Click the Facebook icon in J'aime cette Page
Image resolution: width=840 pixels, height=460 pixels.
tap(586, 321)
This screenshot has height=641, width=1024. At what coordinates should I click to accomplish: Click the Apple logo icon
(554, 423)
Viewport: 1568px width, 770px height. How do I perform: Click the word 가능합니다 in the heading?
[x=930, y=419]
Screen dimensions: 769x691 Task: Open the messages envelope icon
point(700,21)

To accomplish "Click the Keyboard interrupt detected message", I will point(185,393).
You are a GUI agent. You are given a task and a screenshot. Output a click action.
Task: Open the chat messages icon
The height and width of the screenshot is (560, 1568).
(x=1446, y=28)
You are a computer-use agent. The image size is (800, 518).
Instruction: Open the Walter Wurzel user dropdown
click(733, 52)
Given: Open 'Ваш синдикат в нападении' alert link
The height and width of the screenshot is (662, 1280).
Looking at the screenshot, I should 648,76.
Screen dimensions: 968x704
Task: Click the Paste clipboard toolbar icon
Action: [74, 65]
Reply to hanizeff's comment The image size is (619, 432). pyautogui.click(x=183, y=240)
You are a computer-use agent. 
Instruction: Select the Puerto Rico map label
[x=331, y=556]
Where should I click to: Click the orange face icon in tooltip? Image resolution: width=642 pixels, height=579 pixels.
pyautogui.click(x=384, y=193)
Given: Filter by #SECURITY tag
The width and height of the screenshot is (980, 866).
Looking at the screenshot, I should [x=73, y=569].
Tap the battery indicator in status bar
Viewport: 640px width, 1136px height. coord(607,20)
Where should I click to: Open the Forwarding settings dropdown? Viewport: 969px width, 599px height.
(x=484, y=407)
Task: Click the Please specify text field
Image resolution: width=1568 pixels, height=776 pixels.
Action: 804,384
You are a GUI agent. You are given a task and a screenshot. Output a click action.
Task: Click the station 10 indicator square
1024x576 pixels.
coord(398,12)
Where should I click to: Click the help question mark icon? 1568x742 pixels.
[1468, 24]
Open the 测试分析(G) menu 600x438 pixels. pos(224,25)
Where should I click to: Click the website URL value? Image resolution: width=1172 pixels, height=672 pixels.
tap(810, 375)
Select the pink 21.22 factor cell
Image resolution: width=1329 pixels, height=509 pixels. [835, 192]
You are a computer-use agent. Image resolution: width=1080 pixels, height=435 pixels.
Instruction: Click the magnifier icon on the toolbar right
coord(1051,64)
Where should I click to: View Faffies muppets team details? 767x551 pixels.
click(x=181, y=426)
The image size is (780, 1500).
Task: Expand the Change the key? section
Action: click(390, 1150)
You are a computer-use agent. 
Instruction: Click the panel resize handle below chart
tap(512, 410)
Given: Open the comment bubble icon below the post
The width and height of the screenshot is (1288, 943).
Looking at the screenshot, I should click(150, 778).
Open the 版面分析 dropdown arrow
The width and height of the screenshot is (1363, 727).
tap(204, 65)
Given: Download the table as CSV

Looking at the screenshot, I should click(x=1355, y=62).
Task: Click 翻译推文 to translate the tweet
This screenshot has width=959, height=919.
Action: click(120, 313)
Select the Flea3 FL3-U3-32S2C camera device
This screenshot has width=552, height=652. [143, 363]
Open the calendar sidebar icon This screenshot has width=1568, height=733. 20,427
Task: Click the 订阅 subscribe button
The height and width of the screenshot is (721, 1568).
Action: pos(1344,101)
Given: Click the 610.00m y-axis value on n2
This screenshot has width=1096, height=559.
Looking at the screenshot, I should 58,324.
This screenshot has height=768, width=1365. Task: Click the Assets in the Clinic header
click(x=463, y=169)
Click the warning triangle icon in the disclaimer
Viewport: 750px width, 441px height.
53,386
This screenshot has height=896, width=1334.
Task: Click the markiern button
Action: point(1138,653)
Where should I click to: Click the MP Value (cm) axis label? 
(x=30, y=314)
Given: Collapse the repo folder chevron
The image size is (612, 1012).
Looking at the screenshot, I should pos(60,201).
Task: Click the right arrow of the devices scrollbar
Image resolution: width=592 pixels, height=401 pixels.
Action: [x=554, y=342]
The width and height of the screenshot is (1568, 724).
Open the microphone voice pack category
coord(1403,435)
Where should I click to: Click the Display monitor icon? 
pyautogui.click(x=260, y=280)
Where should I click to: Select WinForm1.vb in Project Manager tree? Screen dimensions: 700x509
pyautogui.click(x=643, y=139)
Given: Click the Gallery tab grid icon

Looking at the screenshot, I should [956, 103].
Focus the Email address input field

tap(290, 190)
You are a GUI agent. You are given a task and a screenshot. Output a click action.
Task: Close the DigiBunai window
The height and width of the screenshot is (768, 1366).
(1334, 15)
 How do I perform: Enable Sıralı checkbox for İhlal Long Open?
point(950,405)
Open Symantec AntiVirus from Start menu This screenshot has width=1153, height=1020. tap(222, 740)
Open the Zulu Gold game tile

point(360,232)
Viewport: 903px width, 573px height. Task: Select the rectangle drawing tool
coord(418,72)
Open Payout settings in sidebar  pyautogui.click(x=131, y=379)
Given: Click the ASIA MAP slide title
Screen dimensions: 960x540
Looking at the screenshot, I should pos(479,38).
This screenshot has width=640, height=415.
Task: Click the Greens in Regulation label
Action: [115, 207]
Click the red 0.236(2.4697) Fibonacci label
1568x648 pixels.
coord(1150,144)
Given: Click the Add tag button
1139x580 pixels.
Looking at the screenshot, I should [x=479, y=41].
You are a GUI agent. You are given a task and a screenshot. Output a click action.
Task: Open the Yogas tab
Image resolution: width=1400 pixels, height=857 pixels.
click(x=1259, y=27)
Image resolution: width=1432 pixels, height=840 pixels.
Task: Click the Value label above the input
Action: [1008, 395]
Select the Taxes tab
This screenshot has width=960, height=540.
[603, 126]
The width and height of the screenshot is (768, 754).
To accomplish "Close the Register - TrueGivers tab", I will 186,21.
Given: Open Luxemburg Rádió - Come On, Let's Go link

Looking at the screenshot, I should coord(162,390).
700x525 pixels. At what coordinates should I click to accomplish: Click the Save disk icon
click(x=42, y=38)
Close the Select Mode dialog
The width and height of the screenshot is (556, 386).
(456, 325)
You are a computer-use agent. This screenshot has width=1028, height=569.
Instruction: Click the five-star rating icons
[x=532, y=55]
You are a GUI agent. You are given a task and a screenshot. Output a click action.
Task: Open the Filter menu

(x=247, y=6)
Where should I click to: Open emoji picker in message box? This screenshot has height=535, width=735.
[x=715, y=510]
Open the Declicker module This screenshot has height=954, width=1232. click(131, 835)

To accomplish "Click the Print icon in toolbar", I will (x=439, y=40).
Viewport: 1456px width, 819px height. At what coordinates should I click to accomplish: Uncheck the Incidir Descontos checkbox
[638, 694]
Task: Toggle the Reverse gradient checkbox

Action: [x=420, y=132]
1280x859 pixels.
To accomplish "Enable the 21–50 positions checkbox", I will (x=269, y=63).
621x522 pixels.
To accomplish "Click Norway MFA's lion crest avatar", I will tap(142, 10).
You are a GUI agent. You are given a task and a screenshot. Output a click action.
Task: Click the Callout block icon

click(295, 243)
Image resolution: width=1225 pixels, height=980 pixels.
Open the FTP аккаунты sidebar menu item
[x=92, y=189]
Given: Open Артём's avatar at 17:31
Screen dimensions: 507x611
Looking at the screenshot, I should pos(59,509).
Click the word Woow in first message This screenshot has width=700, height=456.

• • • • • • •

Each line above that contains "comment" must be copied out.

Reply to hanizeff's comment The image size is (619, 432). pyautogui.click(x=183, y=240)
Given: Open the comment bubble icon below the post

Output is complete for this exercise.